[Study material — start]

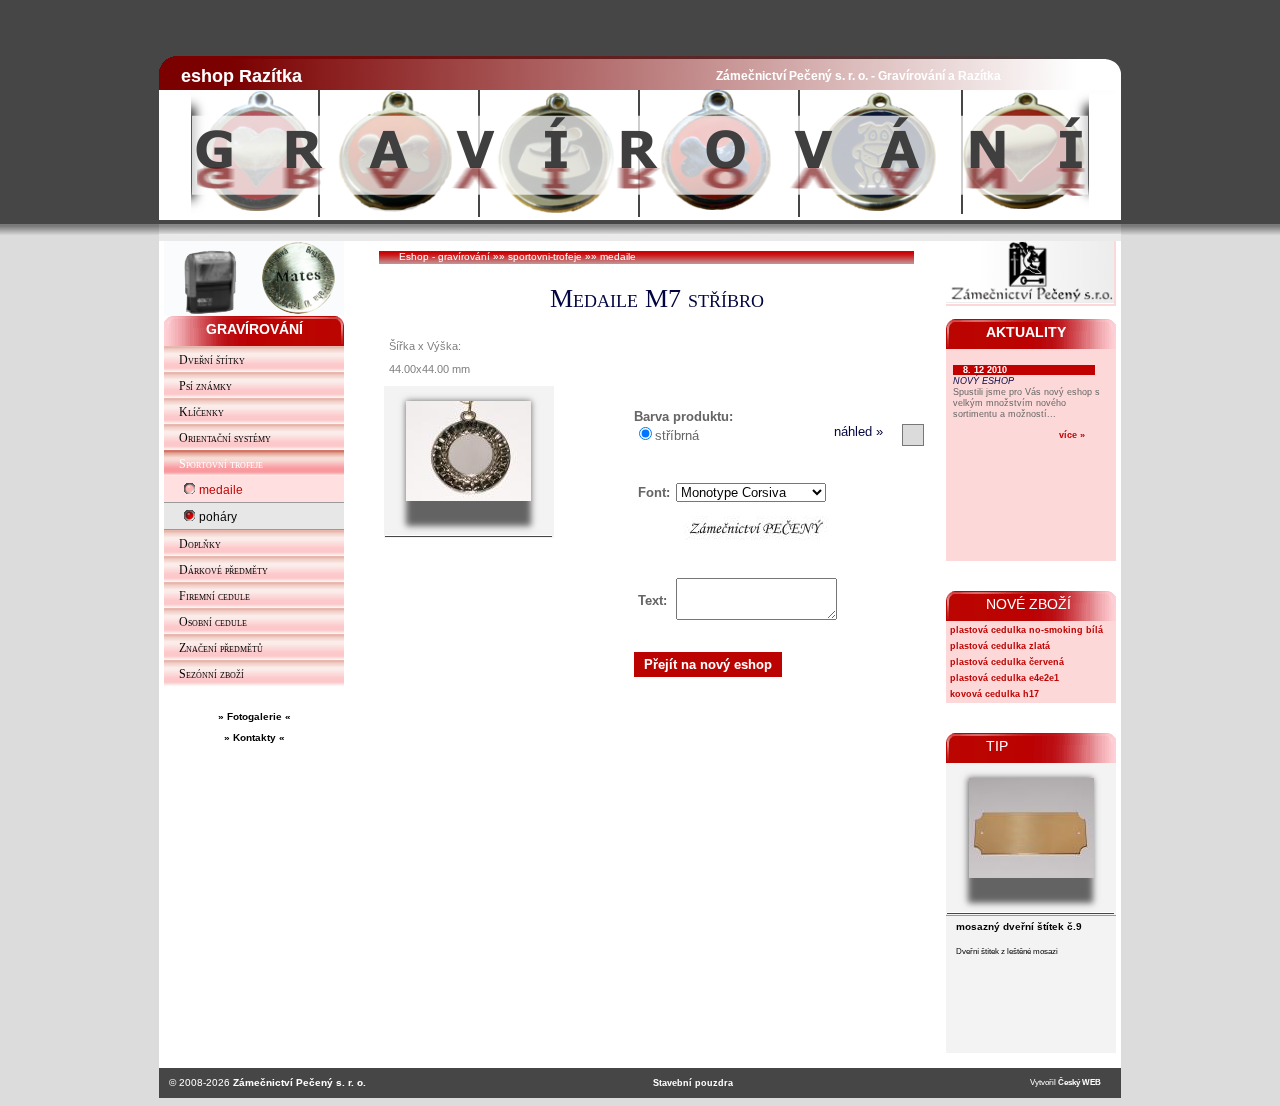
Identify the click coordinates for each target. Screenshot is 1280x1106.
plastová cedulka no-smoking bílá (1026, 630)
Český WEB (1079, 1082)
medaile (618, 256)
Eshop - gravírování (444, 256)
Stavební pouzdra (693, 1083)
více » (1072, 434)
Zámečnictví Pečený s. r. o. (299, 1082)
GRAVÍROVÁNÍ (254, 329)
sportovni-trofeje (545, 256)
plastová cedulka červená (1007, 662)
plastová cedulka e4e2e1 (1004, 678)
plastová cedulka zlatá (1000, 646)
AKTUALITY (1026, 332)
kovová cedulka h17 (994, 694)
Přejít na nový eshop (708, 664)
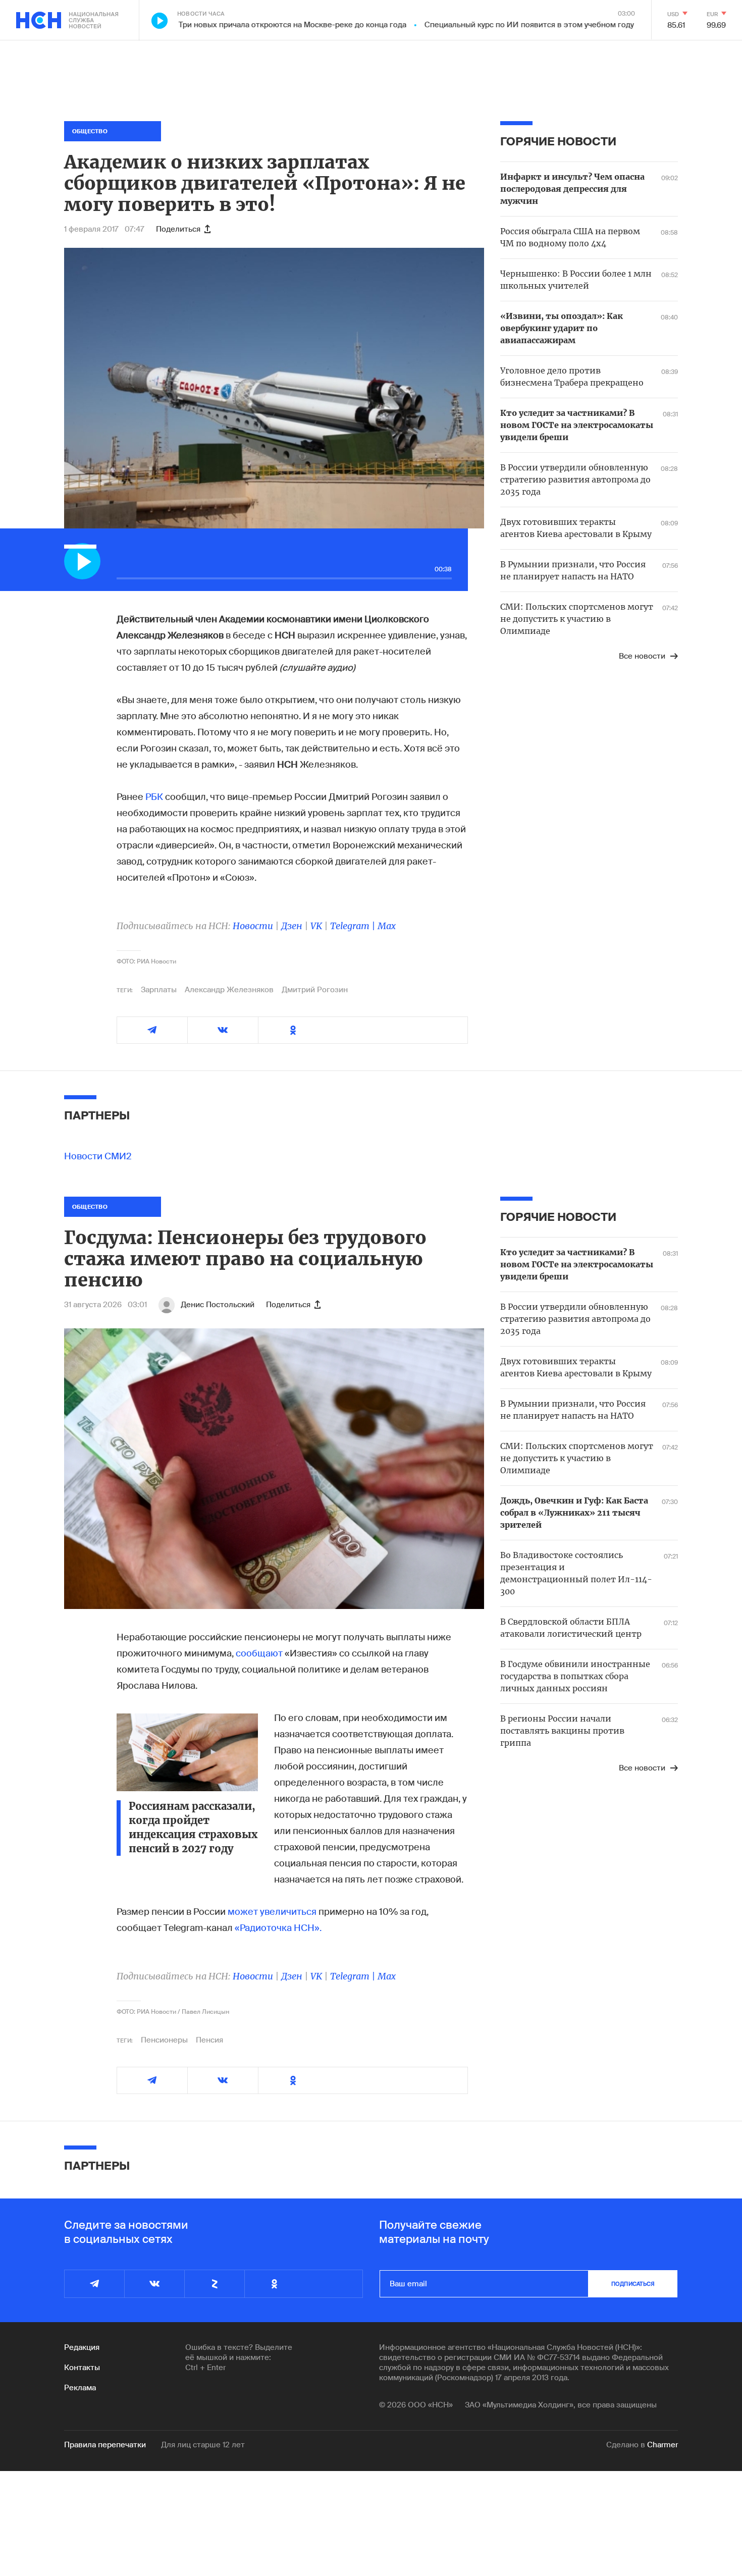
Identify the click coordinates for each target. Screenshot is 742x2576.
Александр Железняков (229, 990)
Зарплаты (159, 990)
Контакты (82, 2368)
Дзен (291, 926)
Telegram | (354, 926)
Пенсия (209, 2040)
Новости (253, 926)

[Study material — finish]

### What you should do
Down to the last line, set down the data above exactly, and omit all images.

### Answer for this exercise
Identify the click coordinates for each target. Screenshot is 1280x1106.
plastová cedulka no-smoking bílá (1026, 630)
Český WEB (1079, 1082)
medaile (618, 256)
Eshop - gravírování (444, 256)
Stavební pouzdra (693, 1083)
více » (1072, 434)
Zámečnictví Pečený s. r. o. (299, 1082)
GRAVÍROVÁNÍ (254, 329)
sportovni-trofeje (545, 256)
plastová cedulka červená (1007, 662)
plastová cedulka e4e2e1 (1004, 678)
plastová cedulka zlatá (1000, 646)
AKTUALITY (1026, 332)
kovová cedulka h17 (994, 694)
Přejít na nový eshop (708, 664)
Identify the click coordinates for each target. Screenshot is 742x2576.
Александр Железняков (229, 990)
Зарплаты (159, 990)
Контакты (82, 2368)
Дзен (291, 926)
Telegram | (354, 926)
Пенсия (209, 2040)
Новости (253, 926)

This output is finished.